We’ve entered the era of a global dairy market, Vernon Crowder, food and agribusiness research economist with Rabobank, told audience members this week at a dairy financing conference in Visalia, Calif.
The U.S. market is now linked to the world market and will continue to be connected in the future, he said.
Traditionally, the world’s dairy industry has been very fragmented. International trade has been very thin. Markets have been highly distorted by regulation, which has ensured limited connectivity between pricing in different markets around the world.
However, these things are changing.
Global dairy consumption is improving and should continue to do so as the world economy recovers. The world economy is expected to grow 4 percent this year, compared to a 20-year average of 3.5 percent. China and Russia are expected to exceed the average growth rate.
China’s dairy growth continues to be shaped by food-safety scandals in the country, as China doesn’t trust its own indigious milk supply.
Global milk supply is expected to expand along with increased global demand, but higher grain prices may temper some of that growth.
Crowder says he expects global dairy commodity prices to remain extremely high through 2011, but he has some concerns regarding the fourth quarter.
Risks to be aware of are overproduction in the United States or European Union and if China and/or Russia don’t come to the party. Both of these risks could have a negative impact on dairy prices.
On the upside, India may run short of milk, which would have a positive impact on milk prices. And, any weather disruptions to the next growing season in New Zealand would also have a positive impact.
For now, the prognosis is good, but volatility will remain.
To be a player in the new global dairy era, Crowder says the U.S. dairy industry needs to get itself export-ready. Historically, the U.S. has not been export-ready. Among other things, the U.S. has often been faulted for not meeting the exact specifications of foreign buyers.
There is a real cost to this, he notes. U.S. commodities are sold at a discount; industry-funded subsidies are used in a boom environment, and milk prices are lower in the U.S. than they could be as a result of ineffective role of the U.S. market. Crowder notes that U.S. farmers are now receiving less for their milk than New Zealand farmers.
The solutions to these problems are straightforward, but require application by the processors, notes Crowder. There are signs that progress is being made, but the U.S. market discount suggest the industry isn’t there yet.

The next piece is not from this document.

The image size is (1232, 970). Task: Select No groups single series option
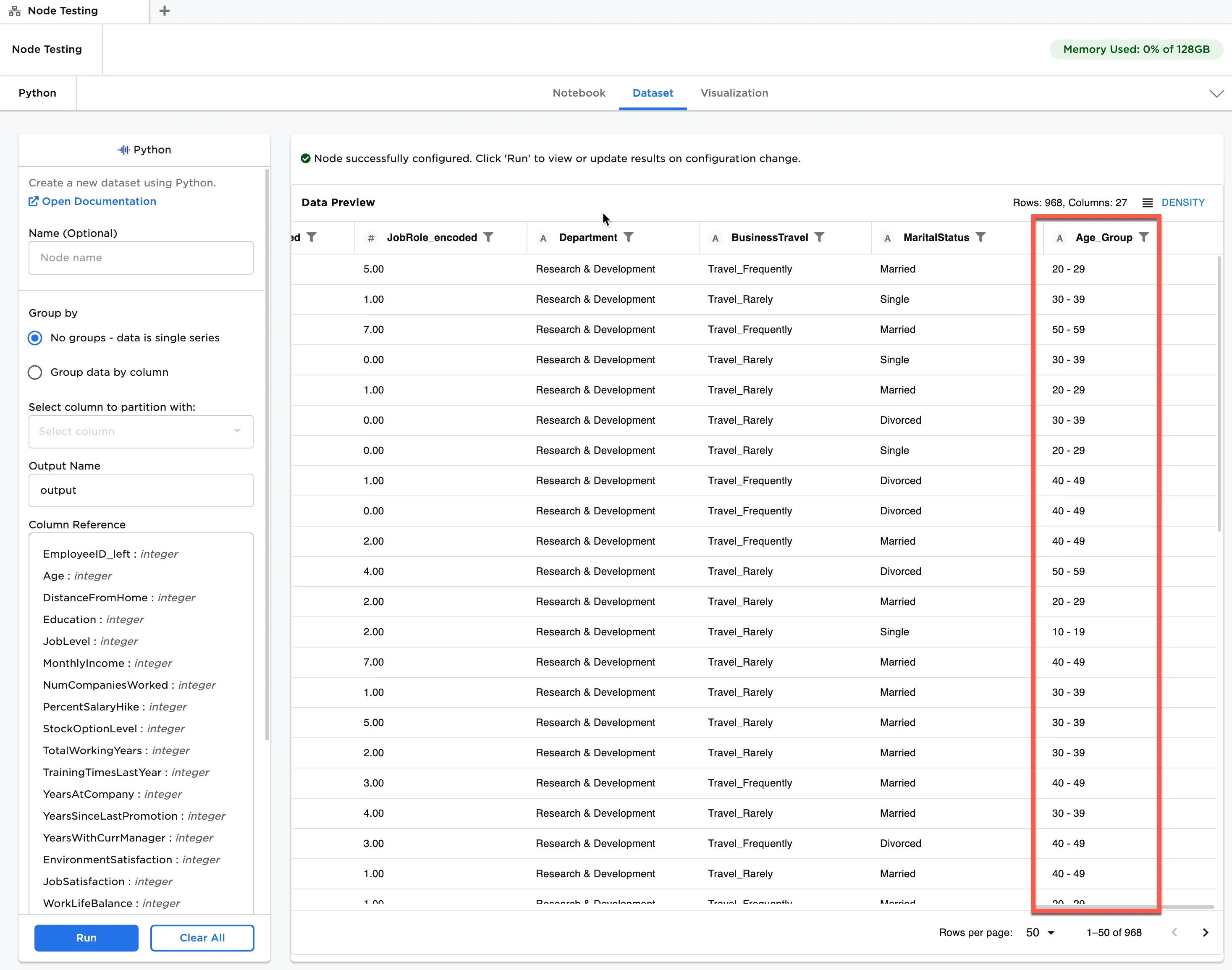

The old regulatory system is no longer appropriate, he adds. The old system was designed for a domestic market era; the Dairy Export Incentive Program has little firepower, and the Commodity Credit Corporation provides little protection.
The era of the global market will open up opportunities for dairy producers. But this new era is going to be characterized by volatility, says Crowder. Businesses need to be well-managed to minimize the volatility and robust enough to withstand the volatility that they can’t mitigate.
The U.S. dairy industry has entered a global market era and it can’t go back. In order to thrive in this new era, the U.S. dairy industry needs to act now.